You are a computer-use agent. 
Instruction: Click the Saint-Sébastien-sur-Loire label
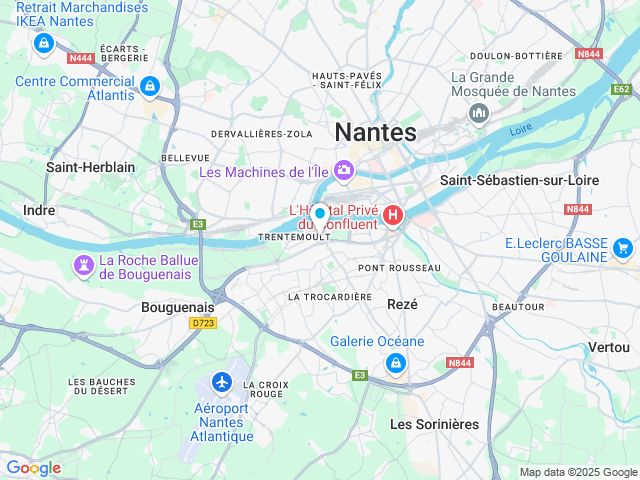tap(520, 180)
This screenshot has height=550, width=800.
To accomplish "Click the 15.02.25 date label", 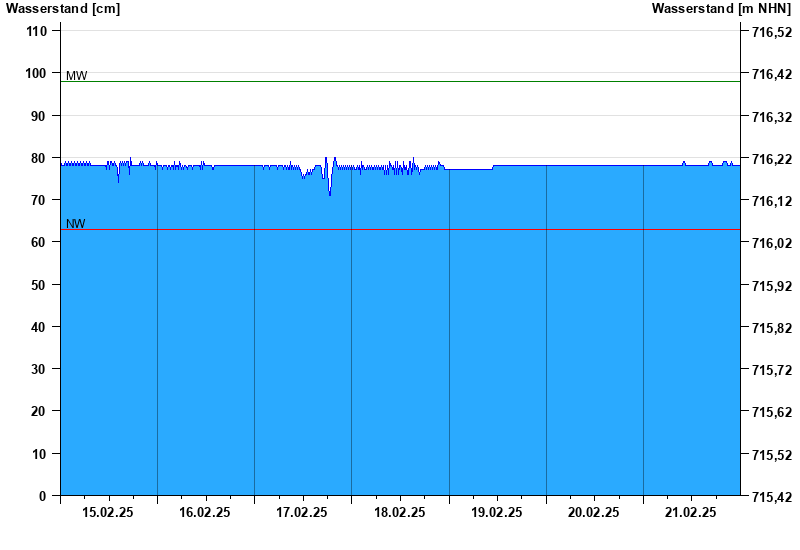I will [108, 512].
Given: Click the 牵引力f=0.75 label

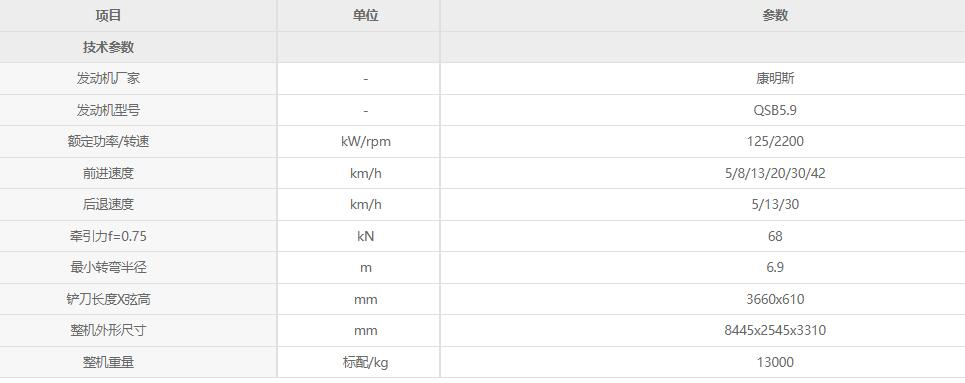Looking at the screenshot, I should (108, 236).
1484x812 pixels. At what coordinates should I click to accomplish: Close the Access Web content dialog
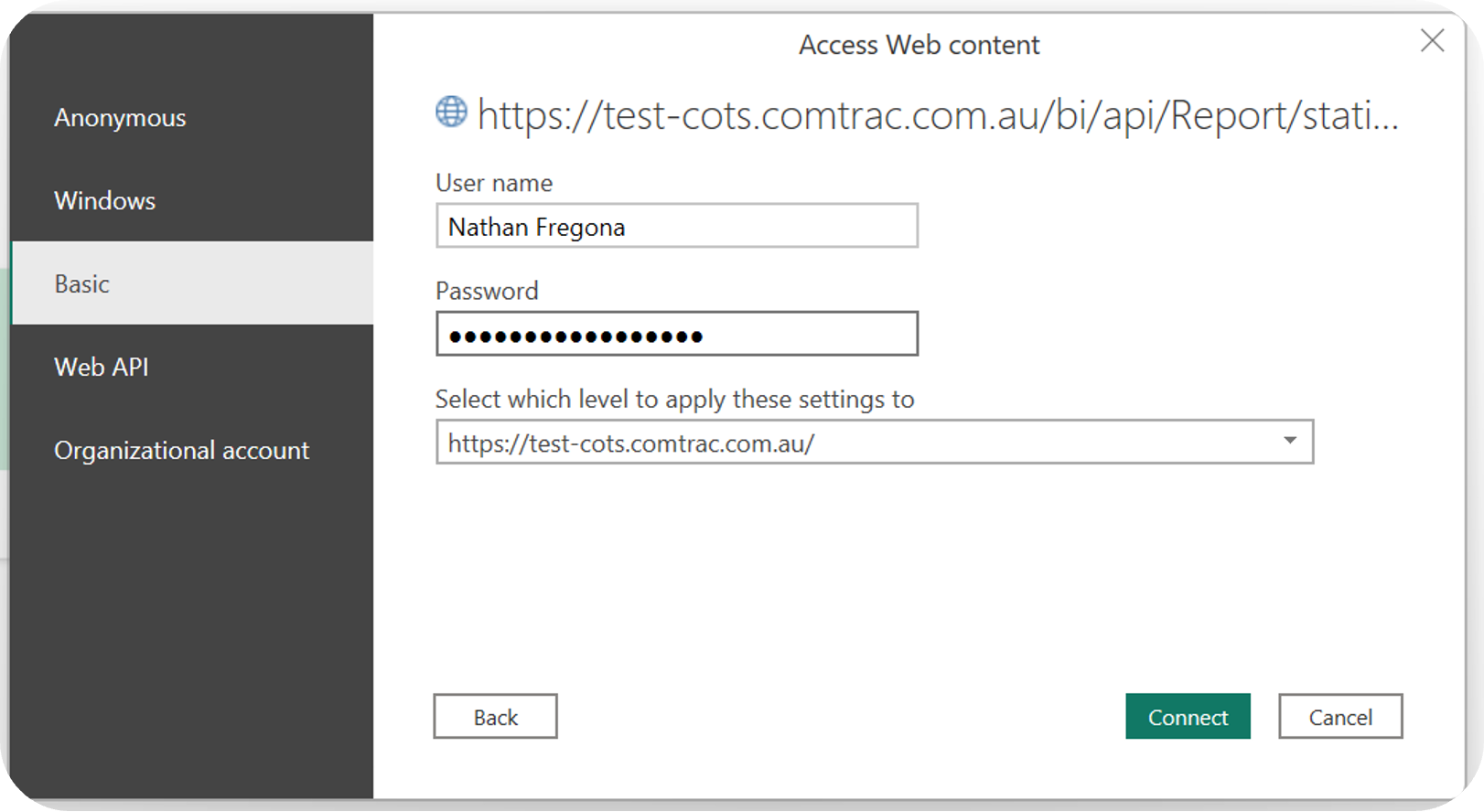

--

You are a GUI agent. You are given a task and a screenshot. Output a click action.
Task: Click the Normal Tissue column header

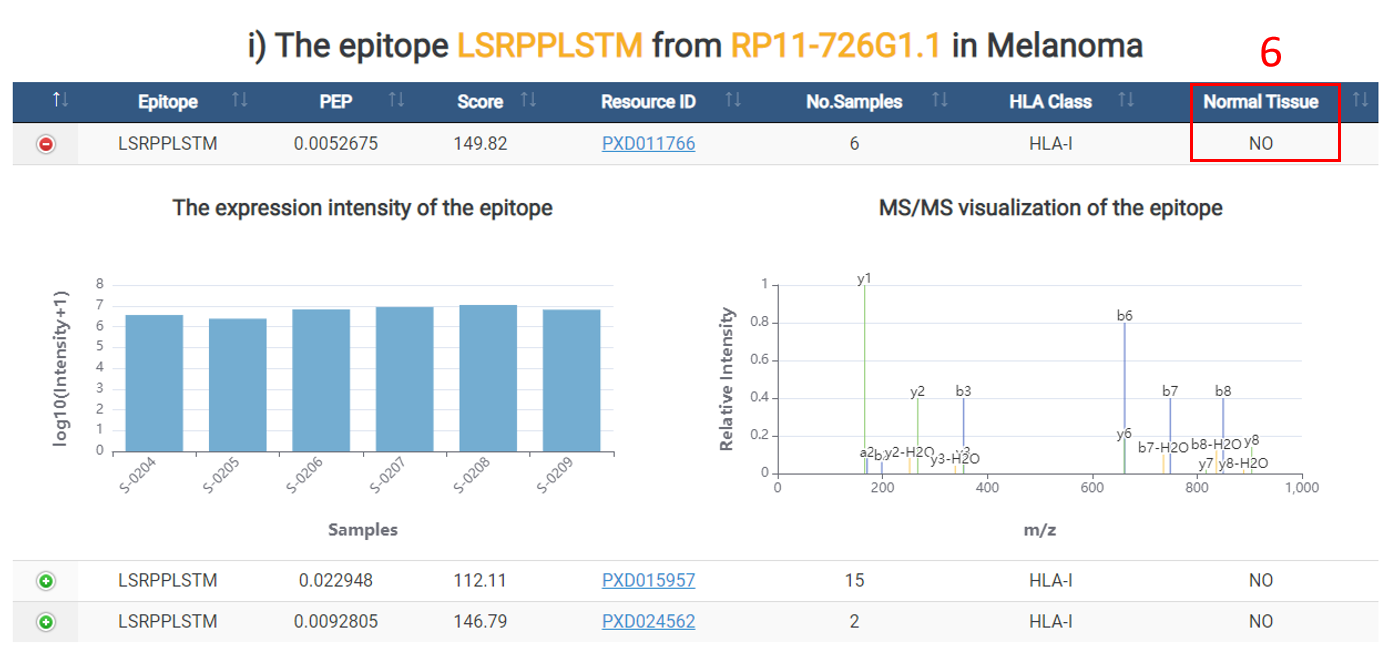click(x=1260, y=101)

Exercise prompt: Please determine how many lines of the records above contain "agent", and state that number only.

Response area: 2